* **Source**:
Today the house is the home of the Alpha Phi sorority at the State University of New York at Cortland, so the interior has been significantly altered and repurposed.  However, since folks just don't buy horse-drawn wagons like they used to, it is quite probable that the house would have fallen into a sorry state by now or even have been demolished if not for its purchase by the sorority.  A bit of interior remodeling is a small price to pay for historic house preservation. 

NY11a – French Chateau
Cortland, NY

This is the Wickwire Mansion, also known locally as the 1890 House since it was built then.  In 1873, almost by accident, Chester Wickwire invented a machine for weaving wires together, thereby creating an inexpensive way to manufacture screen wire, chicken wire, and other such products.  He and his brother went into the wire business, and eventually expanded their factory in Cortland into a huge enterprise which for a time turned this small town in upstate New York into the second-largest producer of woven wire products in the country.  The 1890 House was one of the fruits of their labor.

This "Chateauesque" mansion is famous in another way, because it is virtually a duplicate of the Bailey Mansion in New York City.  The apparently-true story here is that Wickwire saw the Bailey Mansion while on a trip to the city, and was so stuck by it that he contacted the architect who had built it and asked for a duplicate to be constructed in Cortland!  Wickwire descendents occupied the mansion until 1973, whereupon it became a private museum.

NY11b – French Chateau
Cortland, NY

This is a slightly different view of the Wickwire Mansion.  (I couldn't decide which view looked the best, so I finally settled on showing both of them.)  Like many independent Victorian manufacturers, the patents of the Wickwire brothers eventually expired and they were pushed out of business by much larger corporate manufacturers who could employ economies of scale to produce the same product at lower cost.  The Wickwires eventually left town to manage other investments, and today there is nothing left whatever of the old factories.

NY12 – Romanesque Revival
Cortland, NY

This quite handsome red-sandstone mansion was built by Chester Wickwire's brother, Theodore.  It is perhaps two blocks from the 1890 House on Tompkins Street.  Like the Fitzgerald House, it was also rescued from the wrecking ball by the State University of New York at Cortland, and it is today home to the Sigma Delta Tau fraternity.

NY13a – Italianate
Poughkeepsie, NY

Locust Grove is the name of a rural 180-acre estate near Poughkeepsie which was once owned by Samuel Morse, the famous inventor of the telegraph.  The main house is a very early Italianate (circa 1850) that Morse built on the estate after he struck it rich with his invention.  Before that time he was an oil portrait painter whose canvases showed surprising talent (surprising to this writer, anyway) but whose sales could not support the lifestyle and summer house of a country gentleman.  These days Locust Grove is open to the public, and contains many of Morse's paintings and other memorabilia.

* **Provided material**:
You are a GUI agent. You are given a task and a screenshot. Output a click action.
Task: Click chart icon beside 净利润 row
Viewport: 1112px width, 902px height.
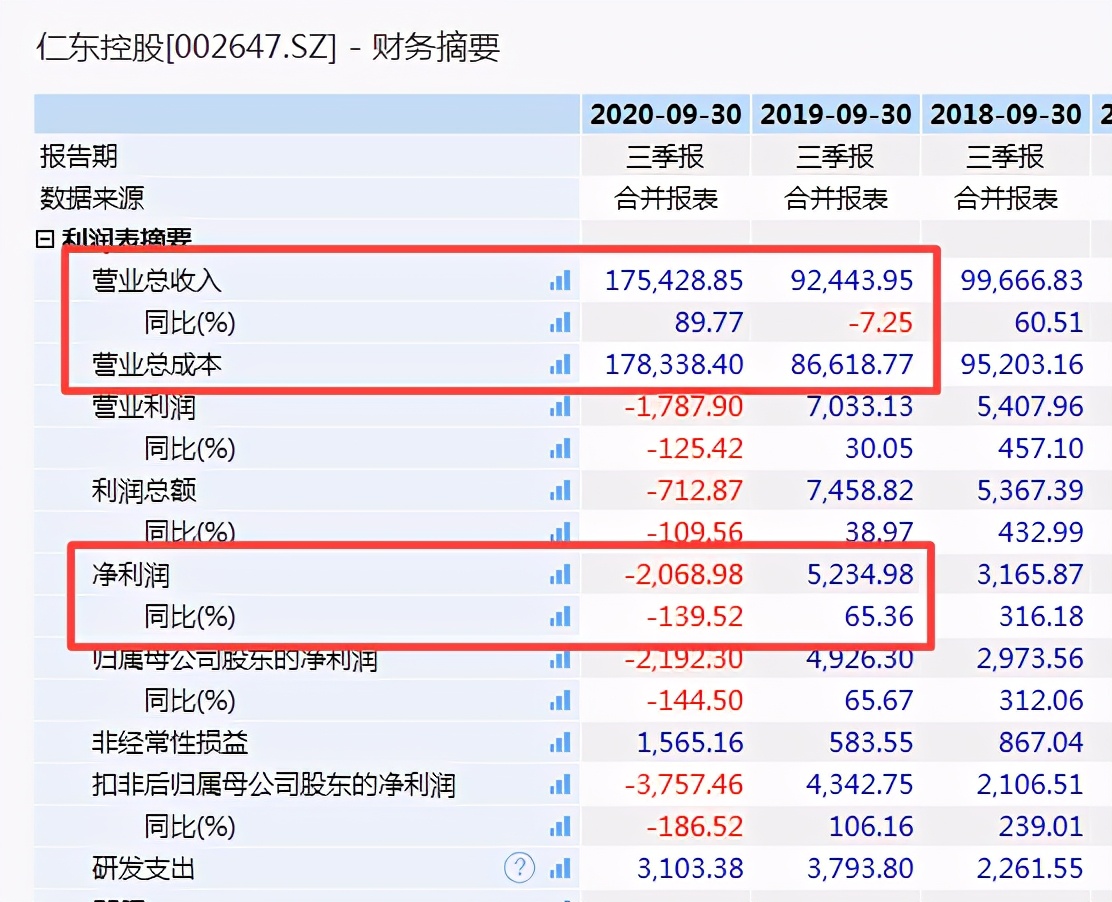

* **Given request 1**:
Using the passage on historic New York houses, decide whether each statement agrees with it. Answer yes or no and quote the words that decide it.
(a) Chester Wickwire invented his wire-weaving machine in 1873.
(b) Wickwire descendants lived in the 1890 House until 1990.
(c) The red-sandstone mansion built by Theodore Wickwire now houses the Alpha Phi sorority.
* **Given request 2**:
According to the passage on historic New York houses, what was Samuel Morse's profession before he struck it rich with the telegraph?

* **Final result 1**:
(a) Yes: "In 1873, almost by accident, Chester Wickwire invented a machine for weaving wires together"
(b) No: "Wickwire descendents occupied the mansion until 1973"
(c) No: "it is today home to the Sigma Delta Tau fraternity"

* **Final result 2**:
He was an oil portrait painter.